Read the data, and whenever a line holds the word "Open", report that line.

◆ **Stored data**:
***
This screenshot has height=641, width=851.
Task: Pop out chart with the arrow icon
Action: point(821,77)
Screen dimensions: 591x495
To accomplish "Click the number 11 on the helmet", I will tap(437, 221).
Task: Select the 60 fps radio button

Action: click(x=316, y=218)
***
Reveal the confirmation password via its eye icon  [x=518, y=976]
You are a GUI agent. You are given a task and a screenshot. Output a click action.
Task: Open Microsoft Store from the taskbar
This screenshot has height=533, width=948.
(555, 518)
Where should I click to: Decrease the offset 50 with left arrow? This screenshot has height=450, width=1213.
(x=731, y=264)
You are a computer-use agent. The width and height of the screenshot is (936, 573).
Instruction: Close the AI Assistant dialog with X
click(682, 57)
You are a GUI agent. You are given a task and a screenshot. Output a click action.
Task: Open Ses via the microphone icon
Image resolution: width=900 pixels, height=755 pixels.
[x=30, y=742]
***
◆ **Response area**:
Task: Open Microsoft Store from the taskbar
Task: Open Ses via the microphone icon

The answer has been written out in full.